───── Alıntı ─────

Hz Ali efendimiz, " Evet,Devletin dini vardır ve Adalettir" diye buyuruyor.

Peygamber efendimiz Hz Muhammed (asm) ve Sahabeleri Mekke müşriklerinin zulmünden çok bulandıklarında Sahabelerine " Habeşistan ' da âdil hiristiyan bir kıral vardır onun yanına gidiniz orada güvende olursunuz " dedi ve Sahabelerini gizlice Habeşistan ' a gönderdi.

Demek ki idare noktasında bakıldığında idarecinin birinci vasfı adalettir, din ikinci planda gelir.

Amma hem âdil hemde dindar olması elbette daha iyidir, daha güzeldir.

Adalet Allah'ın âdil ismimin bu kainattaki tecellisidir.

Adalet medeni olmanın ilk şartıdır, âdil olmayan insan medeni insanda sayılmaz.

Adalet kavramı için de bütün diğer olgunluklar ve erdemler barınır, adaletin olmadığı yerde ise güzellik olmaz, huzurda olmaz, ibadette olmaz, medeniyette olmaz.

Adalet bir çadırı ayakta tutan orta direk gibidir, o direk olmazsa çadır yıkıldığı gibi devlet sisteminde de adalet yoksa o devlet üzün süre ayakta kalamaz, yıkılmaya mahkumdur.

Onun için Hz. Ömer " Adalet mülkün temelidir" demiş.

Adalette esas olan, haklının hakkının tam verilmesi, hakkın küçüğü büyüğüne bakılmaması, küçük hak büyük hak için feda edilmemesidir.

Haklı kuvvetli olmalı, kuvvetli olan haklı olmamalı.

───── Alıntılanan kayıtlar ─────

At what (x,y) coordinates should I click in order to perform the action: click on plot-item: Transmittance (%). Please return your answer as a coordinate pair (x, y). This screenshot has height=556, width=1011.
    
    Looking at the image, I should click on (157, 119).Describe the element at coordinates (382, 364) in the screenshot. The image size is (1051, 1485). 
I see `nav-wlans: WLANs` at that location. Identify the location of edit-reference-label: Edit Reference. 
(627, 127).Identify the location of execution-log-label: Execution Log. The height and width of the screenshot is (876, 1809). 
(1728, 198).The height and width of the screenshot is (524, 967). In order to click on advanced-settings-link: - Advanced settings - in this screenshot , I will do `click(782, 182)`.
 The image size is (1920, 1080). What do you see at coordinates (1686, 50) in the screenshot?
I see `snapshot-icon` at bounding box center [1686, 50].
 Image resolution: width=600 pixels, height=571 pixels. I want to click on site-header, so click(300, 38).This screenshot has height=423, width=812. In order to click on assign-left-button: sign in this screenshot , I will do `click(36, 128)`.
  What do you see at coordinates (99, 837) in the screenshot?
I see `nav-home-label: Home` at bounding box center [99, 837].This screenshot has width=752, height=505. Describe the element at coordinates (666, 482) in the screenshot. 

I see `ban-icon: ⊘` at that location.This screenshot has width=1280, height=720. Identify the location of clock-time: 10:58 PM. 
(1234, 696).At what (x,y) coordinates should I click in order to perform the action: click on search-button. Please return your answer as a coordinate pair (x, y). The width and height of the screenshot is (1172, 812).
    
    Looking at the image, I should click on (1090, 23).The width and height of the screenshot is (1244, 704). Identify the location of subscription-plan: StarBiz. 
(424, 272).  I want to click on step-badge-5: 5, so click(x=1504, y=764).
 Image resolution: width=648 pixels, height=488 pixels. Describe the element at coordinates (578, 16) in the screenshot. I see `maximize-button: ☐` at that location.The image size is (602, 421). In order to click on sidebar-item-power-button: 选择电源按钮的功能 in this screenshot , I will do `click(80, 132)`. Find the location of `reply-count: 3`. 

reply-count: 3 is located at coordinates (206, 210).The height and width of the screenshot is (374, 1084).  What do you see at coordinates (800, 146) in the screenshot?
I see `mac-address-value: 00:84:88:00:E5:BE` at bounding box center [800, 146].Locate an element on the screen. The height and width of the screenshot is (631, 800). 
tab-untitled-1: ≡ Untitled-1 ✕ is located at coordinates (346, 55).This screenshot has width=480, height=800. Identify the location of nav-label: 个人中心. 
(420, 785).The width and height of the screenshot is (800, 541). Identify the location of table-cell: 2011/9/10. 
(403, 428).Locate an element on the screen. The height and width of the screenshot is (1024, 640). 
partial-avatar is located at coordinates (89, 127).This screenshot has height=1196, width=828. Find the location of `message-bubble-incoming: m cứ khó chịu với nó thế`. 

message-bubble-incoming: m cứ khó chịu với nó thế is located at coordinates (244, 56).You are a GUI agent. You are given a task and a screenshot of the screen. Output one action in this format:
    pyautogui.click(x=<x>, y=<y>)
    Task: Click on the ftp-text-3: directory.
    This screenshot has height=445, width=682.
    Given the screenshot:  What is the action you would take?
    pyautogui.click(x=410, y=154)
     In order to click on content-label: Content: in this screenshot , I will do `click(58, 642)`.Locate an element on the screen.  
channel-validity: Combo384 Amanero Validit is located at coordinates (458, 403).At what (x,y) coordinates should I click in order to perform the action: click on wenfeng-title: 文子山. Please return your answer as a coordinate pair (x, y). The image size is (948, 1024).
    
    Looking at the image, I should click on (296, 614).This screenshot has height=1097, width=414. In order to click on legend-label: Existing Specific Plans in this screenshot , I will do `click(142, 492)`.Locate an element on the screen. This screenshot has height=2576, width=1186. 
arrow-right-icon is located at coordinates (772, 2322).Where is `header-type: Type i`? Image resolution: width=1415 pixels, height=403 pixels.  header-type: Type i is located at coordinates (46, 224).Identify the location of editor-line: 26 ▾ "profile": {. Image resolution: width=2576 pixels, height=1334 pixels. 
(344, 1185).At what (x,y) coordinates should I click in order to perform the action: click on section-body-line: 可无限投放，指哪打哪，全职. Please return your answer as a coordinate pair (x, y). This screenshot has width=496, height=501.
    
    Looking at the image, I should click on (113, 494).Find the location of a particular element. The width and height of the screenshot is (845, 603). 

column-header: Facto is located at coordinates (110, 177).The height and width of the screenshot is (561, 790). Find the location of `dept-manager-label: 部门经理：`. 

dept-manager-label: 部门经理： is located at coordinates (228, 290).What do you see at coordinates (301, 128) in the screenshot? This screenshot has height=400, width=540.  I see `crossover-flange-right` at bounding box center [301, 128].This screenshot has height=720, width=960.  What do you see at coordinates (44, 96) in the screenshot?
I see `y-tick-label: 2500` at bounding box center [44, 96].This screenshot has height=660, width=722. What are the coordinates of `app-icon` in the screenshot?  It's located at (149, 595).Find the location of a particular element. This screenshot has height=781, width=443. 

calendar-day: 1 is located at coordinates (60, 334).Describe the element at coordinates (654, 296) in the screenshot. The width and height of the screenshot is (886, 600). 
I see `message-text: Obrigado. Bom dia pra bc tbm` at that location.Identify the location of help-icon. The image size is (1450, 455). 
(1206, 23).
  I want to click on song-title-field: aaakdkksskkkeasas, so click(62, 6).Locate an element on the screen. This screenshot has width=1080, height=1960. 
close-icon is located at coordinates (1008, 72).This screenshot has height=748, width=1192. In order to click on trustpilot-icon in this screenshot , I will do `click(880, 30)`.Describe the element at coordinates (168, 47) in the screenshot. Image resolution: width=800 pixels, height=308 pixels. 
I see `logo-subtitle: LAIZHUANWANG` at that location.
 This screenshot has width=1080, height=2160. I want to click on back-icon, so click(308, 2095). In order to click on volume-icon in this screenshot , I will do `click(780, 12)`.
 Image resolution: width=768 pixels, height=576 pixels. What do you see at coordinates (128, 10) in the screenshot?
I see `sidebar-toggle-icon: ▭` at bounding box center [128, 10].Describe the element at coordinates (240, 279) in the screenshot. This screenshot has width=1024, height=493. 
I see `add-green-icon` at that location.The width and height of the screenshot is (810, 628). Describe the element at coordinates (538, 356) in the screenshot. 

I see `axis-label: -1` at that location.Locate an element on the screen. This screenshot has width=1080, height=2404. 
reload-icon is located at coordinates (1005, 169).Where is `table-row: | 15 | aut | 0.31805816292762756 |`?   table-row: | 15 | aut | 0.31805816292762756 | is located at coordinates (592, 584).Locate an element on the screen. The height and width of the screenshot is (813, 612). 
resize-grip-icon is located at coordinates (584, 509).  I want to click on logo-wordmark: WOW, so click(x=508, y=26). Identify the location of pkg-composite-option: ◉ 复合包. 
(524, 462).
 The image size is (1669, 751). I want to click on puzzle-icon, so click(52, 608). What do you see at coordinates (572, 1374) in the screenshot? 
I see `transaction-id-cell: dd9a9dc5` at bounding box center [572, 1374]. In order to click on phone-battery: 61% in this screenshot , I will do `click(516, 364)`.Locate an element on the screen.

─────

Yapılacak iş 1.
Adalet hakkındaki metne göre aşağıdaki soruları cevaplayın:
(a) Hz. Ali'ye göre devletin dini nedir?
(b) Peygamber efendimiz Sahabelerini hangi ülkeye gönderdi?
(c) Metinde Hz. Ömer'e atfedilen söz nedir?
Yapılacak iş 2. Adalet hakkındaki metni son cümlesinden sonra sürdürün.
Bu kayıtlar başka bir kaynaktan alınmıştır.

Görev sonucu 1.
(a) Adalettir.
(b) Habeşistan'a.
(c) "Adalet mülkün temelidir."

Görev sonucu 2.
Adalet terazi gibidir, terazi denge de ise bu terazi ile dindarı da tartar, dinsizi de .

Bazı insanlar, kişi dindarsa adaletli olur şeklinde düşünürler.

Bu her zaman doğru değildir, hükmetmekte büyük bir zevk vardır.

Dindar bile olsa, insanın eline kuvvet geçince adaleti her zaman uygulamiyor, onun için kuvvetler ayrılığı çok önemlidir.

Dört büyük Halife hem devlet adamı, hemde müçtehit idiler, yani siyasi olan devlet başkanlığının yanında Kur ' ân ve hadisleri yorumlayıp hükümler çıkarabiliyorlar dı.

Devlet ve siyaset üzerine dair bir çok eser kaleme alan ve el- Akamu ' s Sultâniyye adlı meşhur eserinde Mâverdi ' ye göre " Toplumsal yapı açısından en temel ilke kamu düzeni, devlet idaresi açısından da yönetim de adalettir.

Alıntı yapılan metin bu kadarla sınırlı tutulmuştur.